(Data records)
+++

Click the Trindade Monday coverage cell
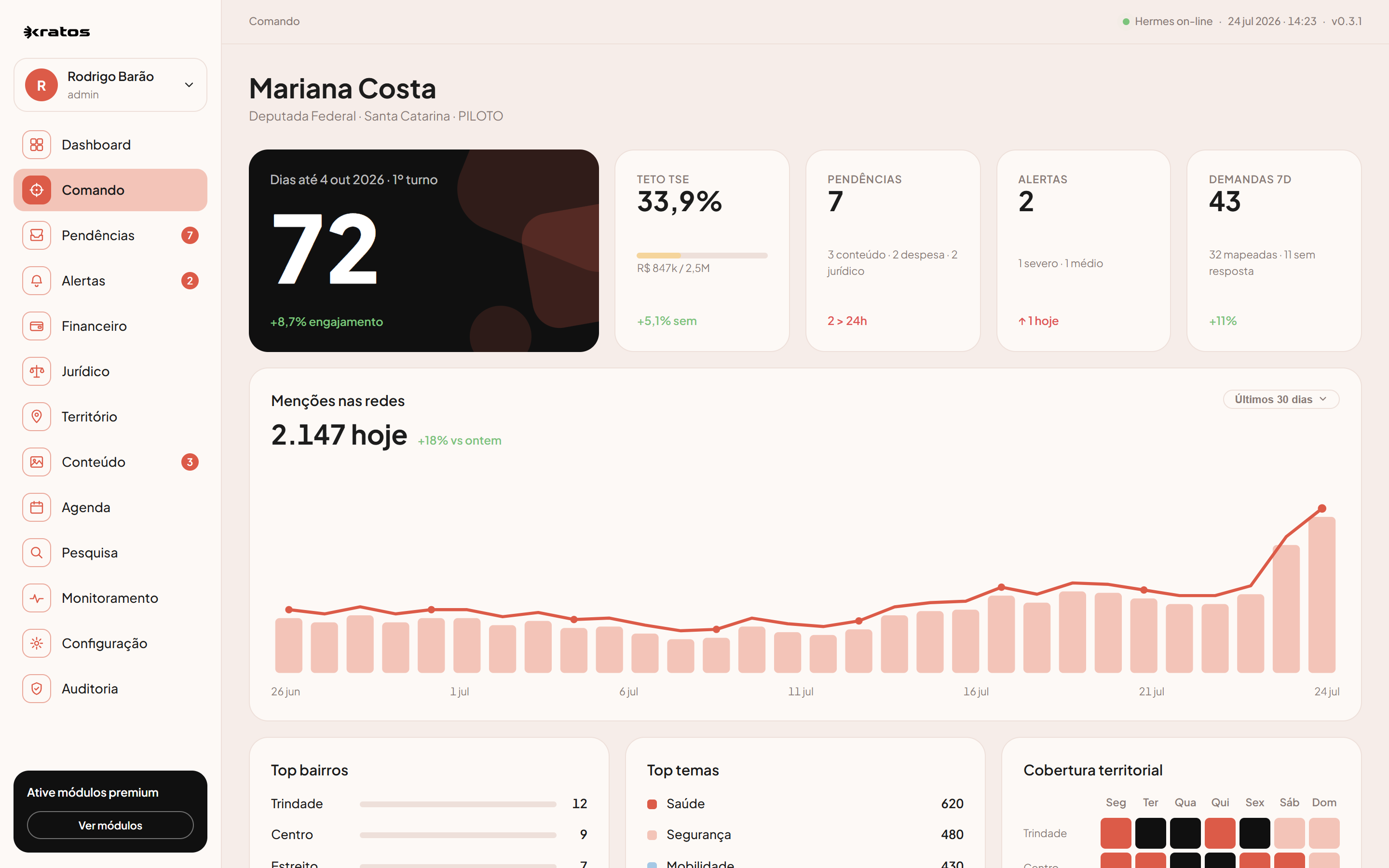The height and width of the screenshot is (868, 1389). click(1116, 833)
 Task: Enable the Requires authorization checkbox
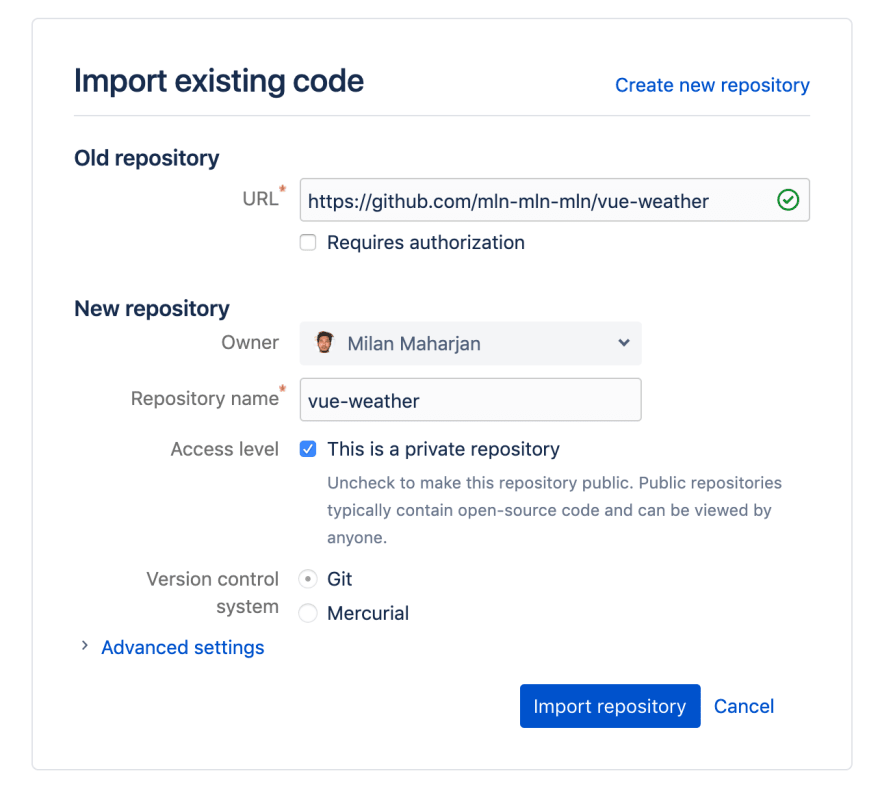point(308,242)
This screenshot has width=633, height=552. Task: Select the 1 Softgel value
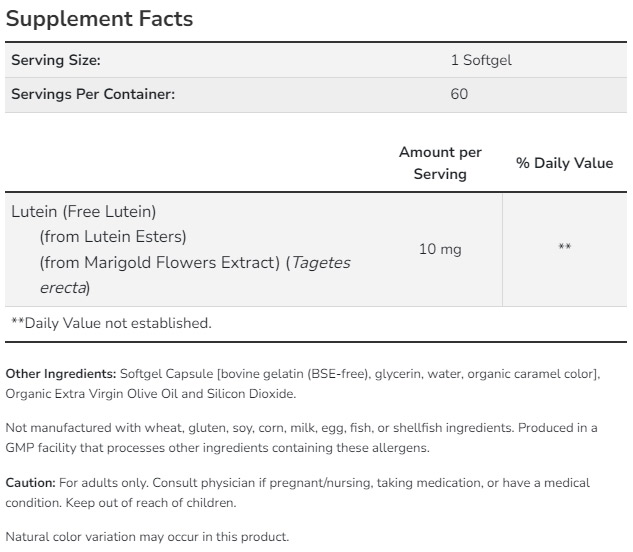(481, 60)
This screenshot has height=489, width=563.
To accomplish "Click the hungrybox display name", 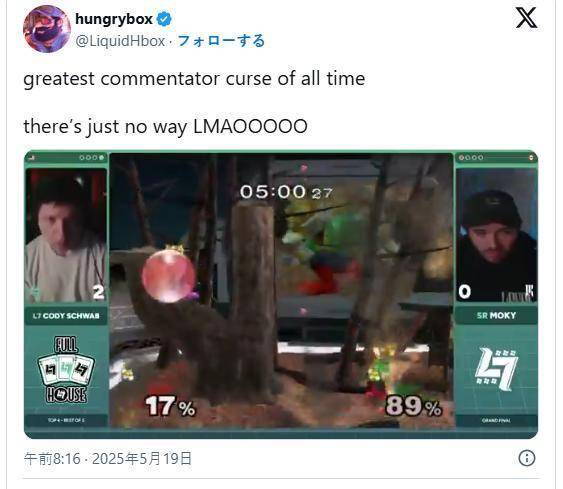I will point(114,19).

+++

The answer must be an exact copy of the lines above, from the start of the records through the line with "This screenshot has height=489, width=563.", and of nothing else; no pictures belong in it.

Click the Trindade Monday coverage cell
The height and width of the screenshot is (868, 1389). click(1116, 833)
 Task: Enable the Requires authorization checkbox
point(308,242)
This screenshot has width=633, height=552. Task: Select the 1 Softgel value
(481, 60)
This screenshot has height=489, width=563.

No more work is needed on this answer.